Silver linings and all that.
Meanwhile, the recovery continues, and I'm so bored. Seeing friends are markers in how far I've come. I forget how bad things were, how I needed help getting my sippy cup the right way round to drink, living off half a spoonful of mashed potato and a babybel each day, needing help to stand up, etc. Their joy in my improvements help me.
Things are generally getting better. I have hours of physio exercises to do each day and they do work. My eyes are pointing the same way, most of the time. I can stand up and walk a little way by myself. The physio has limited my screen and reading time, which makes sense, but I'm bored. I mainly listen to podcasts and watch magpies fighting pigeons on our roof.
And sleep. I sleep so much.
The headaches started a few weeks ago and have taken my breath away. They are completely debilitating. The pain is something else and paracetamol doesn't usually touch them. I had an MRI recently and collapsed. I had physio and can't tell you how I got home. Other days, I seem fine, chatty as usual, bossing my husband around. But the headaches are crushing. I wonder what cause them. Is it my brain reclaiming the space left after the tumour was removed? Is it the brain juice sloshing about in the hole?
I'm actually quite curious to see what my skull looks like now. Is there a gap waiting for the brain to fill it? What does the titanium mesh look like? Where does it go? How much tumour has been left and where?

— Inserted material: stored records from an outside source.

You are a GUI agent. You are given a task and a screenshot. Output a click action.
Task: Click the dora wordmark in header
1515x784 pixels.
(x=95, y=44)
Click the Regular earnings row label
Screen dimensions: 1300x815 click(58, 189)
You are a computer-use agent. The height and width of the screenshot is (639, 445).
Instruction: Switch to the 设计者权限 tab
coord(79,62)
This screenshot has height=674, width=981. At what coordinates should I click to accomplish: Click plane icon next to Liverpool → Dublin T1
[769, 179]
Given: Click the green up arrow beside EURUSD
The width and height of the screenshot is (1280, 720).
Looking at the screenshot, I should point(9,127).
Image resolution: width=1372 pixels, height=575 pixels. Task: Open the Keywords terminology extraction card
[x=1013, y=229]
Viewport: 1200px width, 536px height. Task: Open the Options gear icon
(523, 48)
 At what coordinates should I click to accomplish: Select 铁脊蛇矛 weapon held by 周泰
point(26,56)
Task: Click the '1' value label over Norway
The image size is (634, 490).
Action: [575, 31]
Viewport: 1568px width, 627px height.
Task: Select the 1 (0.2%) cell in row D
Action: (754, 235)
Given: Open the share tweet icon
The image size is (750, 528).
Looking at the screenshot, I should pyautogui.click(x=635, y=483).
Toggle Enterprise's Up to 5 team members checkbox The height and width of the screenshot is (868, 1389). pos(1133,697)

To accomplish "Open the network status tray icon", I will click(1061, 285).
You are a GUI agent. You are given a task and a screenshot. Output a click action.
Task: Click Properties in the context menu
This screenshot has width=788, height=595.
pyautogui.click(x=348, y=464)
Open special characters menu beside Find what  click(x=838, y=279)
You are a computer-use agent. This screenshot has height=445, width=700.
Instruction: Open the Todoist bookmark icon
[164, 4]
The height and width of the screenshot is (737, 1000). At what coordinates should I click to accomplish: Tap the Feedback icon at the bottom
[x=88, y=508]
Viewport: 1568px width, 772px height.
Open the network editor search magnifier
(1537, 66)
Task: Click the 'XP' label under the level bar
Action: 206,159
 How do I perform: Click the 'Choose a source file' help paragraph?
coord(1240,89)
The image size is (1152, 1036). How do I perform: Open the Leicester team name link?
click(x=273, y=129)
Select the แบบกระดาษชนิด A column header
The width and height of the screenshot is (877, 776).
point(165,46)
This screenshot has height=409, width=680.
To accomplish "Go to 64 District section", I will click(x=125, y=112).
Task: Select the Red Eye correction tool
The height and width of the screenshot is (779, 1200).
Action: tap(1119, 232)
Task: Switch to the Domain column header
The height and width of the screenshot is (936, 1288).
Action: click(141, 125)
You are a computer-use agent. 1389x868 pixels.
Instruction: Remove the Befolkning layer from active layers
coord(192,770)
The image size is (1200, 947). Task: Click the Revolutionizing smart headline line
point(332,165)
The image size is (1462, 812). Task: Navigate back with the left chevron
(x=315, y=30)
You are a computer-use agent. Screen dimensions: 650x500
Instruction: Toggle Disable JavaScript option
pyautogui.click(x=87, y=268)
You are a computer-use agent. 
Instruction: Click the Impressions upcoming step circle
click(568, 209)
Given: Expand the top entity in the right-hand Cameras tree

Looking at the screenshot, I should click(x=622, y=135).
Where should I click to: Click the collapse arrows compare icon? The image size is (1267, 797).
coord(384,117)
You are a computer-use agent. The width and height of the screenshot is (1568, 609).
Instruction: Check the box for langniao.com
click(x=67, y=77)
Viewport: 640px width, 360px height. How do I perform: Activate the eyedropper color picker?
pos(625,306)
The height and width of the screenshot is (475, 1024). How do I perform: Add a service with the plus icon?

I've been left with a permanent ridge along the side of my forehead, close to my temple, and another along my cheekbone. I can feel the tops of screws by the scar on my head. Also there is no feeling on that side of my face and head. I use a hot water bottle when the headaches come and I can't feel the heat from it. Yes, it's weird.
When I'm up to it, I potter about the house, look at the bulbs growing in my planter (so glad I did this last year) and trying to work out what is coming up. So far, I recognise daffs, tulips, and crocuses. But there's other things too and I can't remember what they are. Fun times when they bloom.
I'm frustrated. I want to be doing more, but I can't. I test the boundaries and it knocks me out. I went to a different hospital for physio, walked along a busy road about 50 metres, had physio for an hour, came home and spent four days on the sofa unable to do very much but sleep. Recovery experiences seem to vary so much according to the type of tumour and the operation. Some people go back to work in a couple of months, others have been medically retired. I guess I'm somewhere in the middle of all that.
I've never been great at patience.
But my skin looks great at the moment, though I'll never do Botox.